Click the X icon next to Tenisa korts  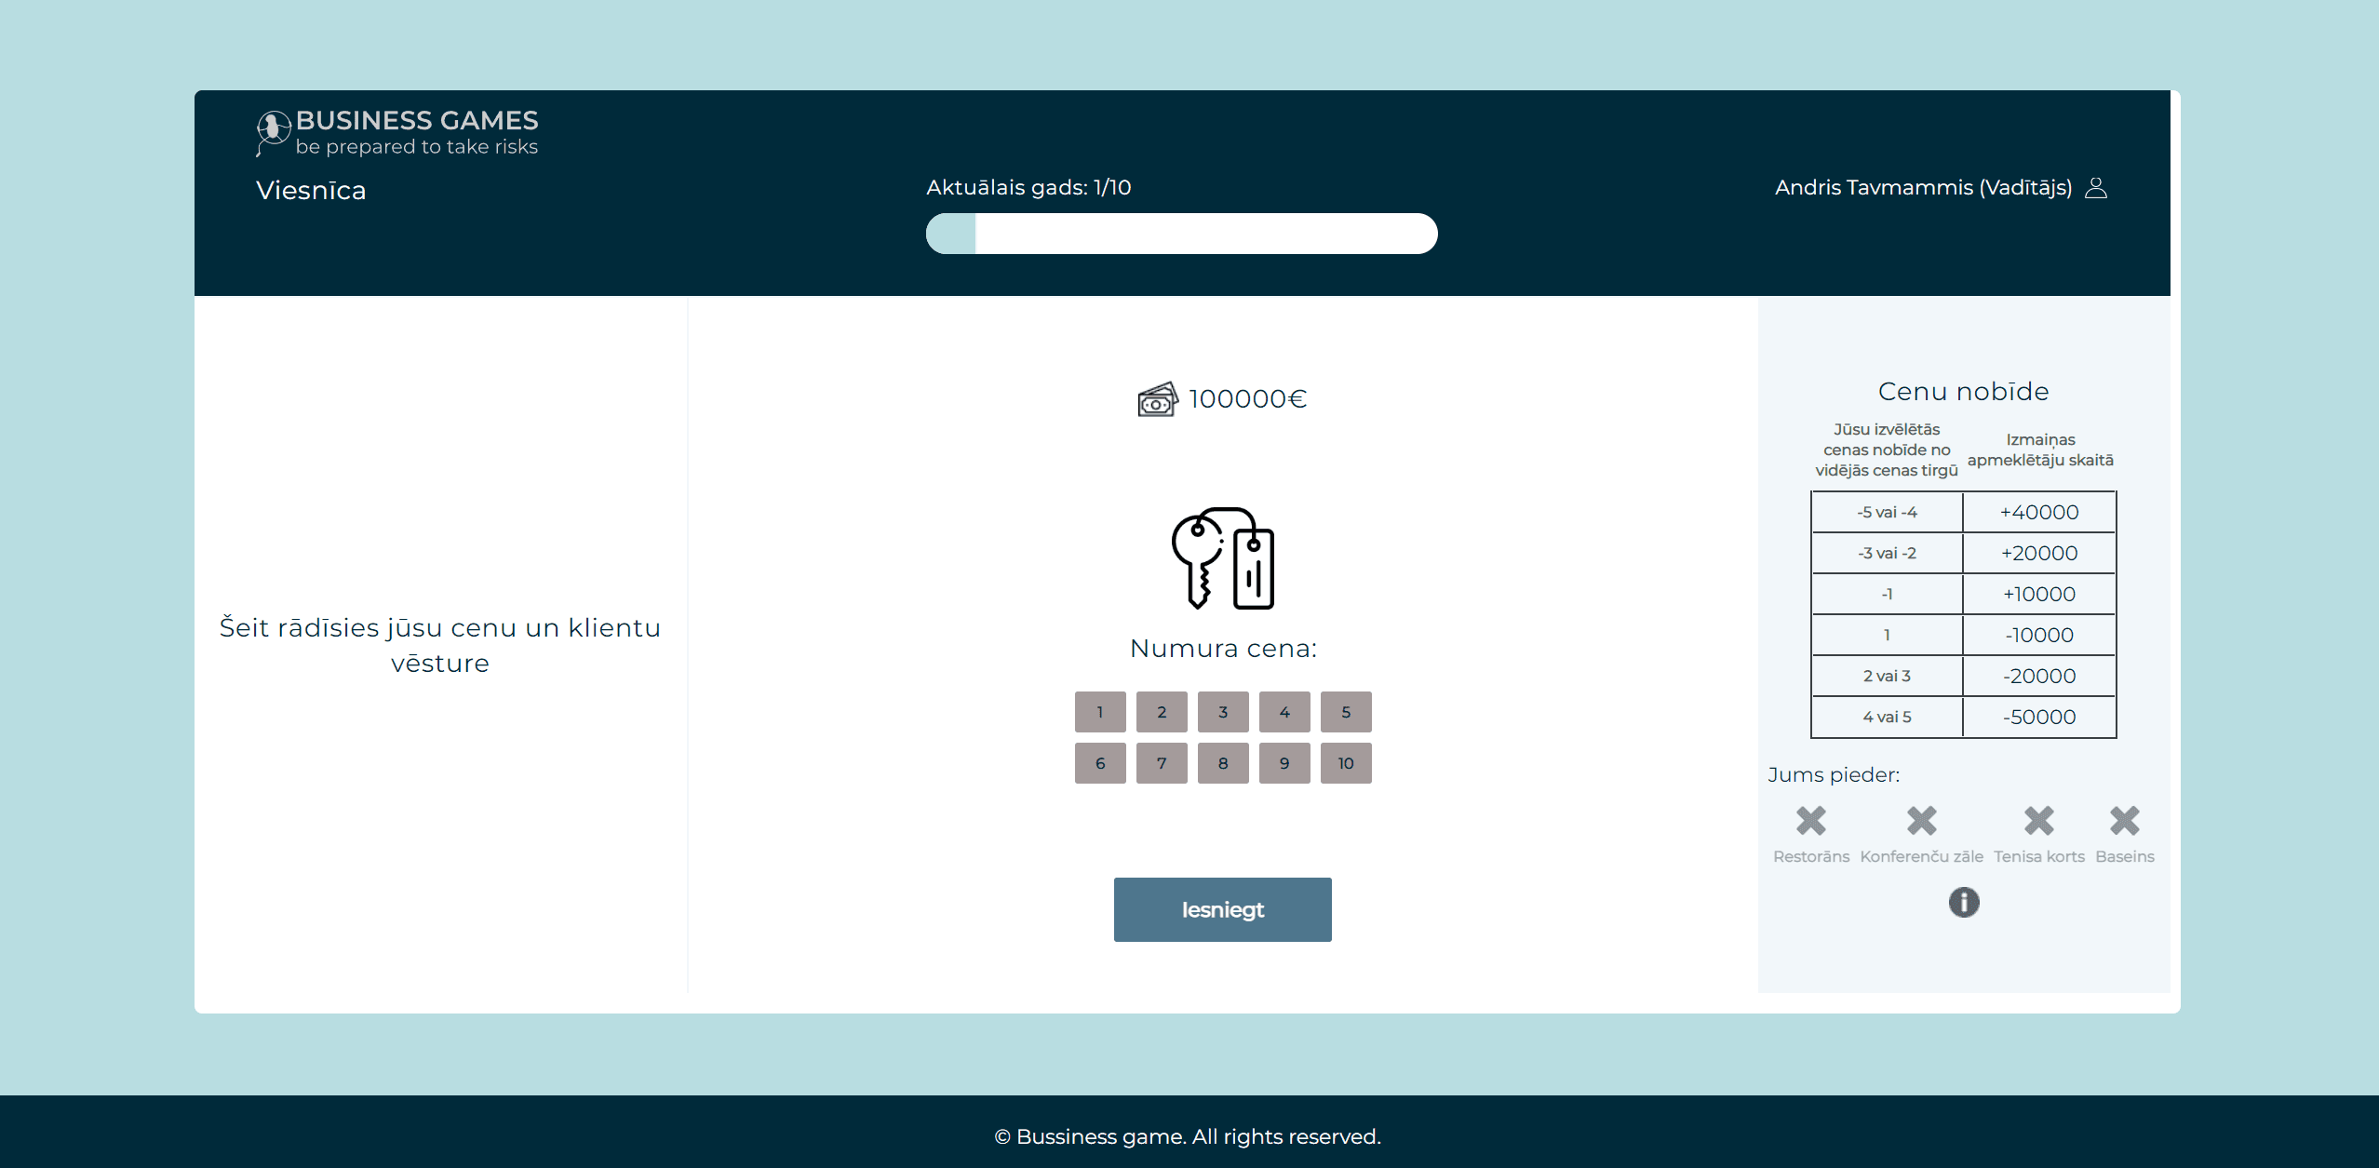point(2039,821)
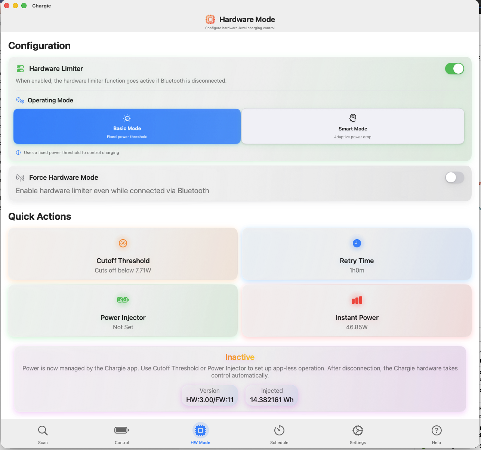Click the Retry Time clock icon
Image resolution: width=481 pixels, height=450 pixels.
click(x=357, y=243)
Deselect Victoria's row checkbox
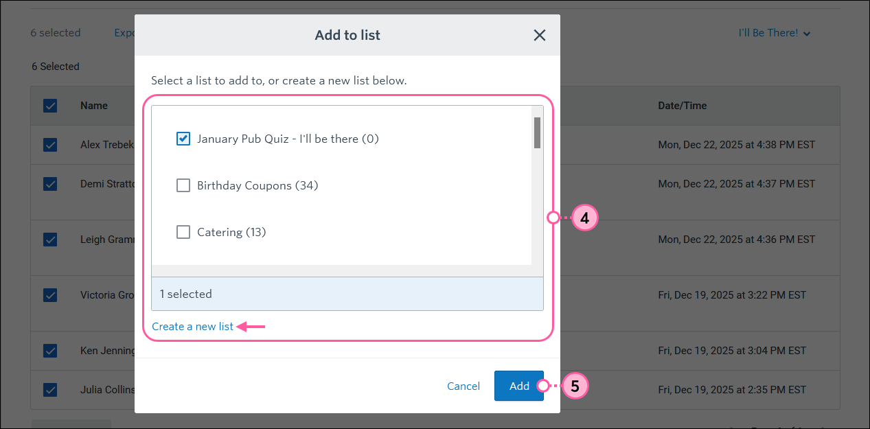The image size is (870, 429). click(x=50, y=294)
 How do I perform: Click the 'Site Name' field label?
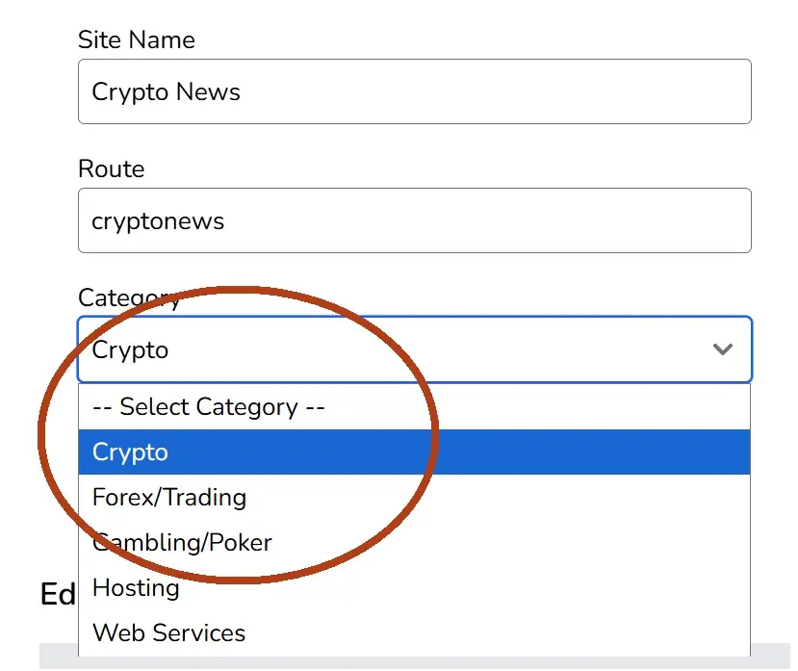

──────────────────────────────

PROBLEM REQUIREMENTS ▸ Rewrite the listing as a JSON list of strings, one string per line, from the line containing "Deselect Victoria's row checkbox" through the end of the listing. Omit the pictures and any blank lines.

OUTPUT FOR THIS EXERCISE ▸
[
  "Deselect Victoria's row checkbox",
  "The image size is (870, 429). click(x=50, y=294)",
  " How do I perform: Click the 'Site Name' field label?"
]